For Beauregard Parker called Bobo, in The Descendents of the Pirate Pegleg Josiah Johnson, owner of a bar named Bar Bar in Seattle in 1899, I wanted a patrician Southern name. Like a plantation owner transplanted from the cotton fields of Mississippi or Louisiana. I thought Beauregard was the perfect moniker for him. As for the nickname Bobo, that was one of my brothers-in-laws’ name. His first name was Jim, and his brother was named Charles, but they were called Sonny and Brother. If I write another story about brothers, maybe I can name them Sonny and Brother. Or if they’re really messed up or crazy, maybe I’ll name them Fubar and Snafu. Or is that a step too far?
I wrote about another Bobo, this one in Locked In. He was Willie Ray’s cellmate when Willie Ray was in jail. He described himself thusly: “I’m Bobo, but people call me Speedo. My real name is Nancy.” I think that or something like that came from a silly 1950s rock-n-roll song by The Cadillacs.

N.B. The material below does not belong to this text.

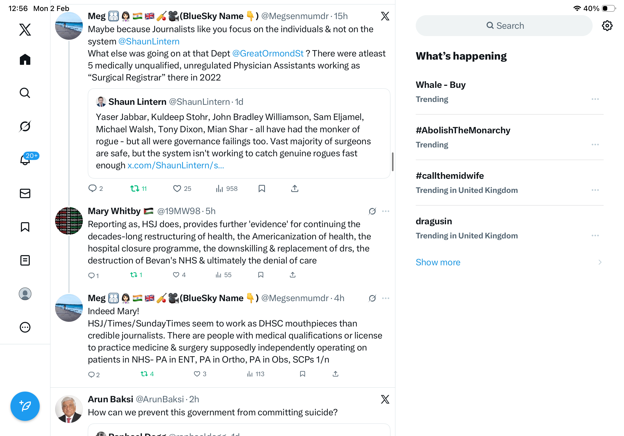Open more options for #AbolishTheMonarchy trend
The width and height of the screenshot is (624, 436).
(x=595, y=145)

Everybody’s favorite male character in Locked In was Dream Wilson, a kind of monk without a monastery. He is quite dreamy. The best, kindest and most talented character of all was Willie Ray’s wife, Ella. No need for a special name for this character.
Rastus Tillinghast, also in Locked In, is an arsonist and one really bad dude. He’s one of the dozen or so kids of Pee Wee and Belinda May Tillinghast. I don’t know why I picked those names, but they seem to fit.
Weatherman Donny Dilbert, the Channel 4 WSMC weatherman, showed up in both The Backside of Nowhere and Locked In. When we did a complete reading of The Backside of Nowhere with actors reading the parts, actor Alex Smith kept breaking into laughter every time he read the name Weatherman Donny. None of us knew why, but it became infectious. We all laughed every time, and I simply had to find a way to fit him into another book. And then, sneakily, I created a character named Donny who was not a weatherman but a member of the Weather Underground. a far-left militant organization first active in 1969.
Finally, from Locked In was a throwaway character named Wigs MacBryce.